Gradient Boosting (XGBoost) definition help

123 Views Asked by At

I was hoping somebody could help explain the definition below. Particularly I have trouble understanding the definition of the space of regression trees $$F = \{ f(x)= w_{q(\mathbf{x})} \}(q: R^m \to T, w \in R^T) $$

$q$ is a function that maps a vector to the number of trees? Doesn't make sense to me.

$w_i$ is the score in the $i^{th}$ leaf but what is meant by $w_q(x)$ then? $w$ is indexed by the structure of the tree $q$?

$w \in R^T$: I understand as there are $T$ leafs and $w$ is a vector of $T$ leaf scores.

But what is meant by $F=\{f(x) = w_q(x)\}$?

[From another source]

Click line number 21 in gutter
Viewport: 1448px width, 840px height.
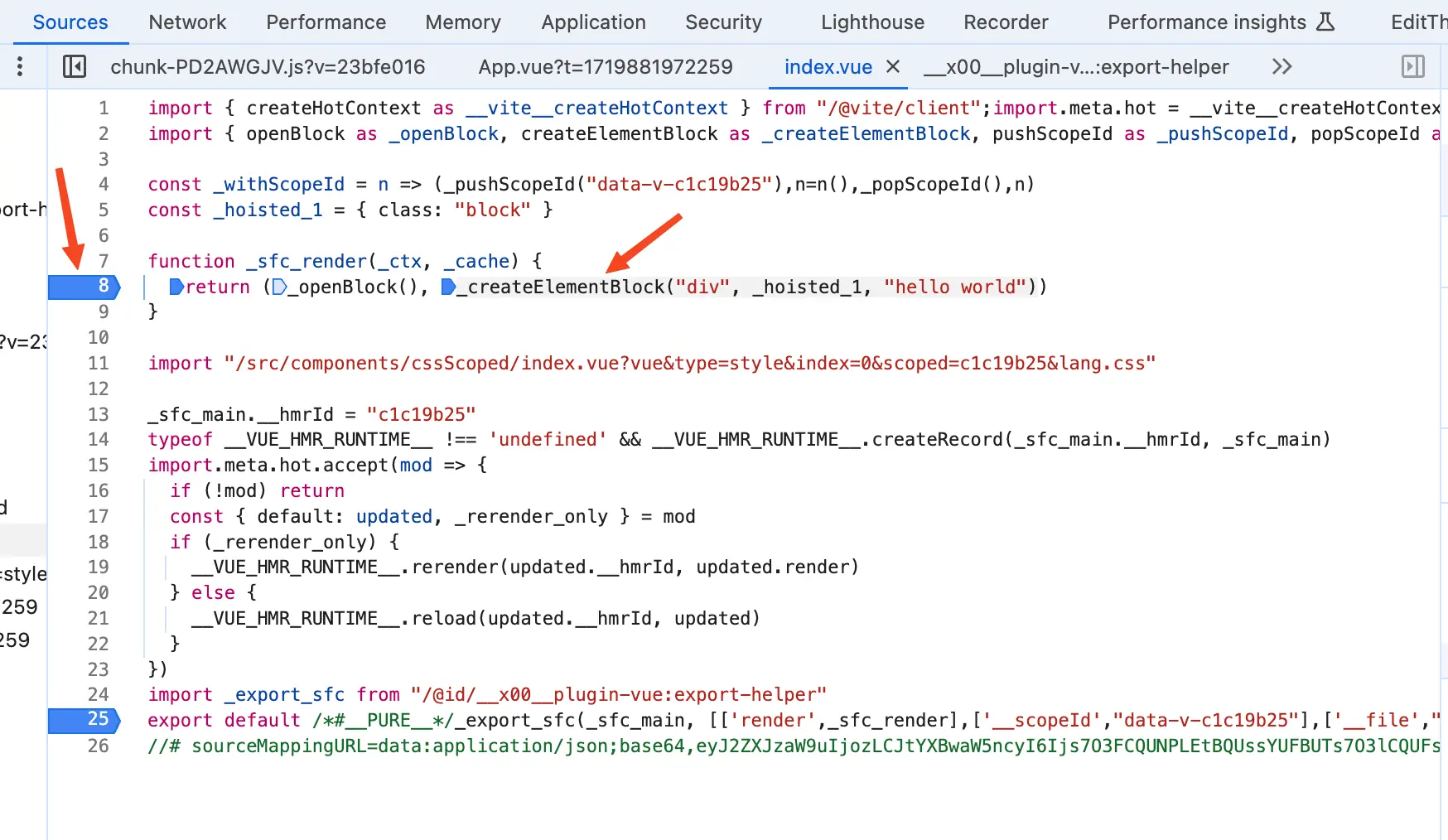(98, 618)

XGBoost: A Scalable Tree Boosting System
: https://arxiv.org/abs/1603.02754

Image from: "XGBoost: A Scalable Tree Boosting System": https://arxiv.org/abs/1603.02754

1

There are 1 best solutions below

2
On BEST ANSWER

$q_k$ is a function that maps the data ($x_i$) called the example in the article to a number from $1$ to $T_k$ where $T_k$ is the number of leaves in the $k$th tree (and could generally vary from tree to tree), $k$ from $1$ to $K$. It is a bit confusing that they named them $q$ and $T$ for all the trees.

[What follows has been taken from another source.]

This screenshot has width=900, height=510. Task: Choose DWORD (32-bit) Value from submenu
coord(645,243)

$w_{k_i}$ is the score of the $i$th leaf of the $k$th tree (shown in the article as $w_i$). It is also a bit confusing since there is a different set of "$w$"'s for each tree, as well as the possible values that $i$ can take (from $1$ to $T_k$). In this case, $w_{k_{q_{k}(x_i)}}$ refers to the $q_{k}(x_i)$th leaf of $w_k$. (In particular, $q_k:\mathbb R^m\rightarrow \{1,2,...,T_k\})$ and $w_k=\{w_{k_1},w_{k_2},...,w_{k_{T_k}}\}$.)

Lastly $\mathscr F=\{f_k(x):f_k(x)=w_{k_{q_k(x_i)}}, k=1,2,...,K\}$ is the set of functions, one for each tree, that takes an example/data vector $x_i$, maps it to the appropriate leaf of that tree via the $q_k$ function, and then indexes the appropriate leaf $w_{k_j}$ of that tree with $j=q_k(x_i)$. The ensemble model is created by summing the continuous outcome variable that is received from each of these trees, specifically the value at the end of each leaf that has been chosen from each tree.